Problem to solve –
Keeping every character in place, output all the data.

Information –

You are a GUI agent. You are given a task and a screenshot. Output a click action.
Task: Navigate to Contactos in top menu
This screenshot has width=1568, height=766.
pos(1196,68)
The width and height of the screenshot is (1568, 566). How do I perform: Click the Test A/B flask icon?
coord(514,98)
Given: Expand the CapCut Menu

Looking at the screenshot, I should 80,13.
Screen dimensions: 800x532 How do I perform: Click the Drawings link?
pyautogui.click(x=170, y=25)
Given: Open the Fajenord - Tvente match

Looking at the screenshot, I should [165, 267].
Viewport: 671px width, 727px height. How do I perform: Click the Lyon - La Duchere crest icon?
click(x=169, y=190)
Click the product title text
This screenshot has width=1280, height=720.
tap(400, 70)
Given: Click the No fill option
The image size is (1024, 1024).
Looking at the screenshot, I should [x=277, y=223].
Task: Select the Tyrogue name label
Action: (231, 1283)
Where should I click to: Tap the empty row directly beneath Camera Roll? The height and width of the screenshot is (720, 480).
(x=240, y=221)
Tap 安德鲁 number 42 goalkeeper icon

Exercise solution –
You are a GUI agent. You are given a task and a screenshot. Output a click action.
Task: Navigate to Contactos in top menu
This screenshot has width=1568, height=766.
pos(1196,68)
The width and height of the screenshot is (1568, 566). How do I perform: Click the Test A/B flask icon?
coord(514,98)
Given: Expand the CapCut Menu

Looking at the screenshot, I should 80,13.
Screen dimensions: 800x532 How do I perform: Click the Drawings link?
pyautogui.click(x=170, y=25)
Given: Open the Fajenord - Tvente match

Looking at the screenshot, I should [165, 267].
Viewport: 671px width, 727px height. How do I perform: Click the Lyon - La Duchere crest icon?
click(x=169, y=190)
Click the product title text
This screenshot has width=1280, height=720.
tap(400, 70)
Given: Click the No fill option
The image size is (1024, 1024).
Looking at the screenshot, I should [x=277, y=223].
Task: Select the Tyrogue name label
Action: (231, 1283)
Where should I click to: Tap the empty row directly beneath Camera Roll? The height and width of the screenshot is (720, 480).
(x=240, y=221)
Tap 安德鲁 number 42 goalkeeper icon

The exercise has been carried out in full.